Moreover, we have recently refactored these tests somewhat, so you may need to check the latest changes coming from the master branch.

wsz commented 3 years ago

Hi! I was researching how to approach the issue, just before @Contessina created the PR. I would recommend moving stream.read() and stream.close() inside a try: ... finally: ... block here in asgi/app.py. This way, we can ensure the stream is always closed at the end, even if read() or any other call raises an exception.

vytas7 commented 3 years ago

Hi @wsz! Spot on regarding restructuring how .close() ought to be ensured in a finally block.

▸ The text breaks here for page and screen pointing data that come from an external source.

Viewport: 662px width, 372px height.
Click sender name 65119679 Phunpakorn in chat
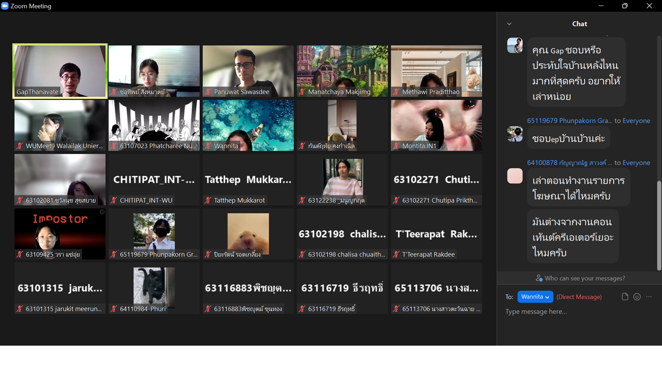pyautogui.click(x=569, y=121)
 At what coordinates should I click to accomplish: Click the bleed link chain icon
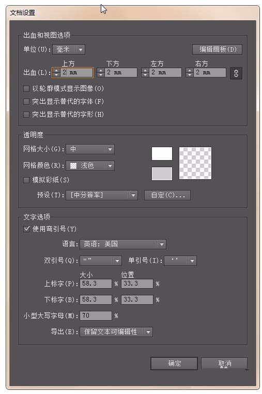[x=236, y=73]
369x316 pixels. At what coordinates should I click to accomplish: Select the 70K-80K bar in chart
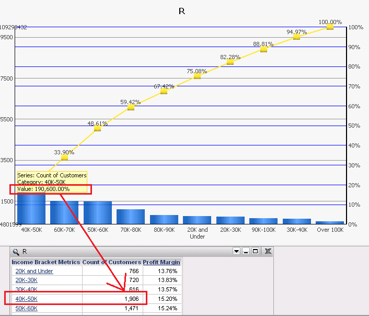tap(131, 217)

In fact, there is a separate issue tracking this bug (https://github.com/falconry/falcon/issues/1943) with a lingering PR (https://github.com/falconry/falcon/pull/1949), maybe you would like to take over that one?

vytas7 commented 3 years ago

Hi again @Contessina -- I took the liberty of tweaking the proposed news fragment somewhat, check if I haven't distorted it too much.

Edit: I'll finish reviewing the test later today; it was behaving a bit strange when I was digging a bit more in depth, but that could have well been my fault. It was a misunderstanding on my end; both your code and tests worked fine.

Nevertheless, I went on to refactor slightly in favour of the existing fixture leveraging monkeypatch for two reasons: better reuse of existing test code, and to cleaner handle os.fstat() on the mocked file; your code was working as-is, but it was effectively setting Content-Length: 0, which could have made this test somewhat fragile wrt future refactoring.